Liu Yang, Yan Wenbin, Chen Yupei, Miao Jingjing, Zhang Hua, Wang Jingbo, Zhang Ye, Huang Xiaodong, Wang Kai, Qu Yuan, Chen Xuesong, Zhang Jianghu, Luo Jingwei, Li Ye-Xiong, Zhao Chong, Ma Jun, Wu Runye, Yi Junlin
Department of Radiation Oncology, National Cancer Center/National Clinical Research Center for Cancer/Cancer Hospital, Chinese Academy of Medical Sciences and Peking Union Medical College, Beijing, China.
Department of Radiation Oncology, Fudan University Shanghai Cancer Center, Shanghai, China.
NPJ Digit Med. 2025 Sep 1;8(1):564. doi: 10.1038/s41746-025-01918-2.
Dynamic response to therapy is strongly associated with cancer outcomes. We aim to develop the response-adapted individualized risk index (RAIRI) as an individual prognostic approach and predictive biomarker for adjuvant chemotherapy (AC) benefit in nasopharyngeal carcinoma (NPC) based on pretreatment clinical characteristics, longitudinal cell-free Epstein-Barr virus DNA, and MRI-based tumor regression measurements collected during treatment. Using Bayesian joint model, we developed and validated RAIRI, a dynamic and multidimensional model, with 2148 patients in training, internal validation, external validation, and RCT cohorts (ClinicalTrials.gov NCT02958111 2016-11-04 and NCT02143388 2014-05-18). RAIRI predictions were refined over time using serially collected longitudinal data. RAIRI demonstrated accurate calibration and high prognostic accuracy, superior to conventional models. In RCT cohort, RAIRI identified approximately 70% of low-risk patients who did not benefit from AC, whereas the high-risks experienced substantial benefits from AC. Therefore, RAIRI could provide real-time updated quantitative survival estimates for individuals and facilitate personalized AC selection.

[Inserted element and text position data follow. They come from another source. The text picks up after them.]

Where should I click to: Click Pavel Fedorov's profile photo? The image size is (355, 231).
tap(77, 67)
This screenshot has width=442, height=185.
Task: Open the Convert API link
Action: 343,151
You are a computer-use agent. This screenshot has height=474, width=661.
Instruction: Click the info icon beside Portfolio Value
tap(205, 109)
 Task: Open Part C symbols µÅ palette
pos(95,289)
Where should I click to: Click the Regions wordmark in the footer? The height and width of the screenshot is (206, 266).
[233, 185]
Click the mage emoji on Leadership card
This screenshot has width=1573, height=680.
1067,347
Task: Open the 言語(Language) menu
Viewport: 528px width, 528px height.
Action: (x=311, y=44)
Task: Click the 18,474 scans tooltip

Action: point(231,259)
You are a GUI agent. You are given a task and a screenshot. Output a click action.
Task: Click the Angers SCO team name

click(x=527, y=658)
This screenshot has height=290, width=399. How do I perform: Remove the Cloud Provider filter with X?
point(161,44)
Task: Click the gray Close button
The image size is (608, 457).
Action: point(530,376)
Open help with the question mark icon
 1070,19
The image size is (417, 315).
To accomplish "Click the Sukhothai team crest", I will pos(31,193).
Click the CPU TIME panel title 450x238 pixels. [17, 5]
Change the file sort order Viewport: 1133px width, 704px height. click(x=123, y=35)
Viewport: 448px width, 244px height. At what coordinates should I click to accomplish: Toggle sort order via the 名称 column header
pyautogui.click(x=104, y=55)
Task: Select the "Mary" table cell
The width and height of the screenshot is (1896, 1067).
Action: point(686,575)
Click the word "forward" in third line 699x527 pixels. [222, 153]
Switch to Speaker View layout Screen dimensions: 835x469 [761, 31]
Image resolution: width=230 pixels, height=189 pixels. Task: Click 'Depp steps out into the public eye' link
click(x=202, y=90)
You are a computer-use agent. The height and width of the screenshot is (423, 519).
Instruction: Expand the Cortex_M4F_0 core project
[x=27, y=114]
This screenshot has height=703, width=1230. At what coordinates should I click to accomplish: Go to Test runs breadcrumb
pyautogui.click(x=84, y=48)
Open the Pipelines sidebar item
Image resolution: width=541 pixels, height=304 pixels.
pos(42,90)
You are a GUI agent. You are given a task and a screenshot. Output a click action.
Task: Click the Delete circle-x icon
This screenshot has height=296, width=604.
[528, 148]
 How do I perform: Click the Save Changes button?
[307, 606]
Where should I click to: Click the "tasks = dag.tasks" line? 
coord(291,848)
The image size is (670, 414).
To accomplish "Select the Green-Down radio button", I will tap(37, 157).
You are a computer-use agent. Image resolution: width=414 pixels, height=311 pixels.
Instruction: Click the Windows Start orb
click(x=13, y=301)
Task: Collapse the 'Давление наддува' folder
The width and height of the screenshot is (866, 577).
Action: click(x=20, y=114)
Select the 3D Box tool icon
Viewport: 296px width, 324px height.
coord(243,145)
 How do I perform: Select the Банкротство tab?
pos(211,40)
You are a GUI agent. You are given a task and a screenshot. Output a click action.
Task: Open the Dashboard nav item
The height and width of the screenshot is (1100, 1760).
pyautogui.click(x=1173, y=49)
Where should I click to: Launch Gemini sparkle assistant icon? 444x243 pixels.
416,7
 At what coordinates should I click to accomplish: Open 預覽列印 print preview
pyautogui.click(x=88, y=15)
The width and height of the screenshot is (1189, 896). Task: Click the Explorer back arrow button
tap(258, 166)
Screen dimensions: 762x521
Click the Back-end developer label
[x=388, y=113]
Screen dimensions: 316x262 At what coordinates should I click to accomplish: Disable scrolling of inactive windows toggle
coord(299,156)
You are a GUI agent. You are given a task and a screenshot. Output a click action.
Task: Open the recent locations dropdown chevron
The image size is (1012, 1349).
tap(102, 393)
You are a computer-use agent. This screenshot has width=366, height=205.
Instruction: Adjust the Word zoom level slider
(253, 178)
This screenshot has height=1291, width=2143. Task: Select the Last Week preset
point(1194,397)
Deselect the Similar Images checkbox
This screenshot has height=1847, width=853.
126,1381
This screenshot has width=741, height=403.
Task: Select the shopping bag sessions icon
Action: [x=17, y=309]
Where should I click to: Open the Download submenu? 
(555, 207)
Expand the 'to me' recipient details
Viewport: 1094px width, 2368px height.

对治疗的动态反应与癌症预后密切相关。我们旨在开发适应性反应个体风险指数(RAIRI),作为一种基于治疗前临床特征、纵向游离Epstein-Barr病毒DNA以及治疗期间基于MRI的肿瘤消退测量结果的个体预后方法和预测生物标志物,用于评估鼻咽癌(NPC)辅助化疗(AC)的获益情况。使用贝叶斯联合模型,我们开发并验证了RAIRI,这是一个动态多维度模型,在训练、内部验证、外部验证和随机对照试验队列(ClinicalTrials.gov NCT02958111 2016年11月4日和NCT02143388 2014年5月18日)中纳入了2148例患者。通过连续收集纵向数据,随着时间推移对RAIRI预测进行优化。RAIRI显示出准确的校准和高预后准确性,优于传统模型。在随机对照试验队列中,RAIRI识别出约70%未从AC中获益的低风险患者,而高风险患者从AC中获得了显著益处。因此,RAIRI可为个体提供实时更新的定量生存估计,并有助于个性化AC选择。